Friday November, 30th, the Trump Administration held a signing ceremony with Mexico and Canada for a supposedly “new” version of the North American Free Trade Agreement (NAFTA). But this retread NAFTA fails on jobs, wages, human rights, the environment and public health. It also has big giveaways for the oil and pharmaceutical industry that make it even easier for them to abuse people, our communities, and the environment.

Trump, who started the whole renegotiation process has threatened and cajoled Mexico and Canada into signing an agreement that will face stiff opposition in all three countries as the ugly details become more widely known.

This is a bad agreement and the next few months will be critically important in applying grassroots pressure to Congress to either fix the NAFTA proposal by reopening the texts to add real worker and environmental enforcement mechanisms, or nix it.

View our NAFTA 2.0 Fix it or Nix it Facebook live streamed webinar above.

This live streamed webinar is an important opportunity to provide our movement with information about the impact that NAFTA has had and how Trump’s NAFTA could continue to harm working people and the environment in all three countries. It will also provide grassroots activists with tools to contact their member of congress and get involved in the fight against Trump’s pro-corporate NAFTA.

We have an exciting lineup of panelists:

Arthur Stamoulis serves as Executive Director of the Citizens Trade Campaign (CTC), a national coalition of labor, environmental, family farm, consumer and human rights organizations working together for trade policies that promote a just and sustainable global economy.

Anthony Torres is the Associate Campaign Representative with the Sierra Club’s Responsible Trade Office.

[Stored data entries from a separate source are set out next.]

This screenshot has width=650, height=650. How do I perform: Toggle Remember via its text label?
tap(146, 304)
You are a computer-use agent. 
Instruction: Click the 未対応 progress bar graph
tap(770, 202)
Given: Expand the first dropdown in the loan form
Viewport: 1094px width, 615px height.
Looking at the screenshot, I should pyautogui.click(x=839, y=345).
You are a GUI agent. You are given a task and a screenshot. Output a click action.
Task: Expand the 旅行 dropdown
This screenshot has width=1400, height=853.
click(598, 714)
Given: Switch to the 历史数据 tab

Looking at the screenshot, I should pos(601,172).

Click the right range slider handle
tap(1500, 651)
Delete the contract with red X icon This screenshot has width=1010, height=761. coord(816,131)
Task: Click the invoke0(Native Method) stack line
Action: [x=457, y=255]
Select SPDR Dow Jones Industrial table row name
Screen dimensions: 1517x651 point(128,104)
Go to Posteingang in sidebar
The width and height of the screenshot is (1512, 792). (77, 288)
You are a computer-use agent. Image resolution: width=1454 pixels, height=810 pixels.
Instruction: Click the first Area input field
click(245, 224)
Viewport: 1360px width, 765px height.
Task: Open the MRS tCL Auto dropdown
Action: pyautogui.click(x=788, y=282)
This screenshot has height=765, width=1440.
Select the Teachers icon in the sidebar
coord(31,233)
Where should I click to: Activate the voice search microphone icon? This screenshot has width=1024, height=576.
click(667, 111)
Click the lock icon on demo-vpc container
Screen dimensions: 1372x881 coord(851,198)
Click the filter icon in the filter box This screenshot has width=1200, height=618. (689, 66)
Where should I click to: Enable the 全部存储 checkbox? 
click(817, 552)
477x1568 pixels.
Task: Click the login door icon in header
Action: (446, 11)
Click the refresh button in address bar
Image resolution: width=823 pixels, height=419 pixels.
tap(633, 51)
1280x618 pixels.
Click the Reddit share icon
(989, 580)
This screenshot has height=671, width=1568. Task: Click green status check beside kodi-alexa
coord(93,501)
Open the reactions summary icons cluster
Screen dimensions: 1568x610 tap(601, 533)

He is a systems-level thinker, political ecologist, and climate activist whose work focuses on the creation of new collective stories to challenge dominant narratives of extraction, exploitation, and extinction.

Ted Lewis has led Global Exchange’s work for peace, democracy, and human rights in Mexico since the dawn of the NAFTA era in 1994. Throughout that time he has written, spoken-out, and organized resistance to North American trade policies that undermine labor rights, displace people, disrupt communities, and devastate the environment. Ted’s analysis been published widely and he is cited frequently in print, radio, television and online media.

Catherine Houston is the Political, Rapid Response and Women of Steel Coordinator for the United Steelworkers District 12. She is an activist and grassroots communication and mobilization educator for the United Steelworkers, fighting for fair trade, worker rights, women’s issues, safety and health, and sound legislative policy on behalf of all workers and working families. Catherine trains workers to be actively engaged rapid response activists and Women of Steel to be activist leaders through education, growth and empowerment.

Manuel Pérez-Rocha is an Associate Fellow of the Institute for Policy Studies in Washington and an Associate of the Transnational Institute (TNI) in Amsterdam. He is a Mexican national who has led in efforts to promote just and sustainable alternative approaches to trade and investment agreements for two decades. He has long been a thought and action leader of tri-national organizing for economic justice.

 

We join our partners from Canada, Mexico and across the United States calling out the Trump NAFTA Proposal because it falls short on Jobs, Wages, Human Rights and the Environment.
Our friend, Arthur Stamoulis, Citizens Trade Campaign’s executive director, says, “A lot more work is needed for a NAFTA replacement to benefit working people and the planet.” We agree.
Here is the rest of his response to the proposed text for a revised version of the North American Free Trade Agreement (NAFTA):
“The Trump administration’s current NAFTA proposal fails to include the critical changes necessary to protect jobs, raise wages, defend human rights and reverse environmental damage.  Substantial additional changes are needed if the pact is going to provide real benefits to people other than corporate elites.
“Each week, NAFTA continues to destroy livelihoods across the continent.  Unfortunately, the deal on offer does not include the enforcement mechanisms for labor and environmental standards needed to prevent employers from moving jobs abroad to areas where worker rights and environmental protection are routinely ignored.  Without strong labor and environmental rules with swift and certain enforcement, Trump’s version of NAFTA will continue to facilitate the outsourcing of jobs, the suppression of wages and the dumping of toxins.  While steps forward have been made in other areas, a NAFTA replacement without this fundamental fix is a nonstarter.
“In addition, Trump’s proposal is significantly worse than the original NAFTA on access to medicines.  The world needs trade policies that increase the affordability of life-saving medications — not ones that extend monopolies for pharmaceutical giants and raise healthcare costs.”Beyond failing to even mention climate change, the current proposal also seeks to maintain special rights for some of the planet’s most egregious corporate polluters.  If allowed to move forward as written, these handouts to oil and gas companies would prolong NAFTA’s ongoing threats to our air, water and climate.
“As much as the White House wants to spin this as a win, a lot more work is needed before there’s a NAFTA replacement deal that working families can be happy about.  All parties involved should continue working towards a trilateral agreement that actually benefits working people and the planet.”